[Task to carry out]
Please change each "How do I perform" in the rows below to "How can I carry out" and leave everything else unchanged.

[Records]
+--

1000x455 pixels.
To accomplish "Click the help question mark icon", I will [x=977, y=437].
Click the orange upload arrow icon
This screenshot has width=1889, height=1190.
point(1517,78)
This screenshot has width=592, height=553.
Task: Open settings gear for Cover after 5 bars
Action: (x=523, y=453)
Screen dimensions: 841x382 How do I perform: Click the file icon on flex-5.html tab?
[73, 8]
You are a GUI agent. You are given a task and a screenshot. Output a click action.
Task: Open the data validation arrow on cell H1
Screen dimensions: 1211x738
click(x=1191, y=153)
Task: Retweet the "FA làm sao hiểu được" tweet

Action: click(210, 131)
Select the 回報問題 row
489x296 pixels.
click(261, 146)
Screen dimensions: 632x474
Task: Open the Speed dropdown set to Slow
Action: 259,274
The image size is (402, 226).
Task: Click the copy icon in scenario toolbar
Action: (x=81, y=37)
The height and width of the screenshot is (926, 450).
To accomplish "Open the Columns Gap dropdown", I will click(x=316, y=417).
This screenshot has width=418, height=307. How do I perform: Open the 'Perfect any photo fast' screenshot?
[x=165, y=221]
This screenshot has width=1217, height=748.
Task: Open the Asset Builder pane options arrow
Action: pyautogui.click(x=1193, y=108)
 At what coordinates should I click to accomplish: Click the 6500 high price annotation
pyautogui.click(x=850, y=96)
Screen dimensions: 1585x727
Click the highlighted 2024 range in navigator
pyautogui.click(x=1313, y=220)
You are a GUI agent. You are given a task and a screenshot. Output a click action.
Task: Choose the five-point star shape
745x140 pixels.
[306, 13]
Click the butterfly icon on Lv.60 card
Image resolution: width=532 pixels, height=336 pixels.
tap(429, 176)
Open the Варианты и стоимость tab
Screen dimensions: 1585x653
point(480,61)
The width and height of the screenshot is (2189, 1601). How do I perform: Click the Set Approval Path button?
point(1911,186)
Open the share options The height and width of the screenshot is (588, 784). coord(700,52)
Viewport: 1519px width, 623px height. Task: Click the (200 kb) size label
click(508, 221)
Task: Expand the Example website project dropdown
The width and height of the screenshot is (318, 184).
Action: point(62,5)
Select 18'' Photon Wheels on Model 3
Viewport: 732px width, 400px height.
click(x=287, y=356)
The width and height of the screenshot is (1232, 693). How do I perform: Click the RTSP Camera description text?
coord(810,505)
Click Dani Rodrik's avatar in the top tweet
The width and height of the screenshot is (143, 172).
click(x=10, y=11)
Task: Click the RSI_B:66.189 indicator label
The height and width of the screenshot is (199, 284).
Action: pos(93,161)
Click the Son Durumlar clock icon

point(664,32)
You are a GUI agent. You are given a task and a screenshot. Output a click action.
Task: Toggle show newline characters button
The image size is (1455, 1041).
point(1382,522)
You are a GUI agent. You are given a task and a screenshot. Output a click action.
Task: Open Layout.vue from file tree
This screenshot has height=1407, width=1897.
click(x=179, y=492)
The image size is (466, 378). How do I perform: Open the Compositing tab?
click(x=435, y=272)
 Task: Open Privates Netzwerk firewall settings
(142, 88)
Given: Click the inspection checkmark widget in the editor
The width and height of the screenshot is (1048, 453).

+--

[Task result]
1000x455 pixels.
To accomplish "Click the help question mark icon", I will [x=977, y=437].
Click the orange upload arrow icon
This screenshot has width=1889, height=1190.
point(1517,78)
This screenshot has width=592, height=553.
Task: Open settings gear for Cover after 5 bars
Action: (x=523, y=453)
Screen dimensions: 841x382 How can I carry out: Click the file icon on flex-5.html tab?
[73, 8]
You are a GUI agent. You are given a task and a screenshot. Output a click action.
Task: Open the data validation arrow on cell H1
Screen dimensions: 1211x738
click(x=1191, y=153)
Task: Retweet the "FA làm sao hiểu được" tweet

Action: click(210, 131)
Select the 回報問題 row
489x296 pixels.
click(261, 146)
Screen dimensions: 632x474
Task: Open the Speed dropdown set to Slow
Action: 259,274
The image size is (402, 226).
Task: Click the copy icon in scenario toolbar
Action: (x=81, y=37)
The height and width of the screenshot is (926, 450).
To accomplish "Open the Columns Gap dropdown", I will click(x=316, y=417).
This screenshot has width=418, height=307. How can I carry out: Open the 'Perfect any photo fast' screenshot?
[x=165, y=221]
This screenshot has width=1217, height=748.
Task: Open the Asset Builder pane options arrow
Action: pyautogui.click(x=1193, y=108)
 At what coordinates should I click to accomplish: Click the 6500 high price annotation
pyautogui.click(x=850, y=96)
Screen dimensions: 1585x727
Click the highlighted 2024 range in navigator
pyautogui.click(x=1313, y=220)
You are a GUI agent. You are given a task and a screenshot. Output a click action.
Task: Choose the five-point star shape
745x140 pixels.
[306, 13]
Click the butterfly icon on Lv.60 card
Image resolution: width=532 pixels, height=336 pixels.
tap(429, 176)
Open the Варианты и стоимость tab
Screen dimensions: 1585x653
point(480,61)
The width and height of the screenshot is (2189, 1601). How can I carry out: Click the Set Approval Path button?
point(1911,186)
Open the share options The height and width of the screenshot is (588, 784). coord(700,52)
Viewport: 1519px width, 623px height. Task: Click the (200 kb) size label
click(508, 221)
Task: Expand the Example website project dropdown
The width and height of the screenshot is (318, 184).
Action: point(62,5)
Select 18'' Photon Wheels on Model 3
Viewport: 732px width, 400px height.
click(x=287, y=356)
The width and height of the screenshot is (1232, 693). How can I carry out: Click the RTSP Camera description text?
coord(810,505)
Click Dani Rodrik's avatar in the top tweet
The width and height of the screenshot is (143, 172).
click(x=10, y=11)
Task: Click the RSI_B:66.189 indicator label
The height and width of the screenshot is (199, 284).
Action: pos(93,161)
Click the Son Durumlar clock icon

point(664,32)
You are a GUI agent. You are given a task and a screenshot. Output a click action.
Task: Toggle show newline characters button
The image size is (1455, 1041).
point(1382,522)
You are a GUI agent. You are given a task and a screenshot. Output a click action.
Task: Open Layout.vue from file tree
This screenshot has height=1407, width=1897.
click(x=179, y=492)
The image size is (466, 378). How can I carry out: Open the Compositing tab?
click(x=435, y=272)
 Task: Open Privates Netzwerk firewall settings
(142, 88)
Given: Click the inspection checkmark widget in the editor
The width and height of the screenshot is (1048, 453).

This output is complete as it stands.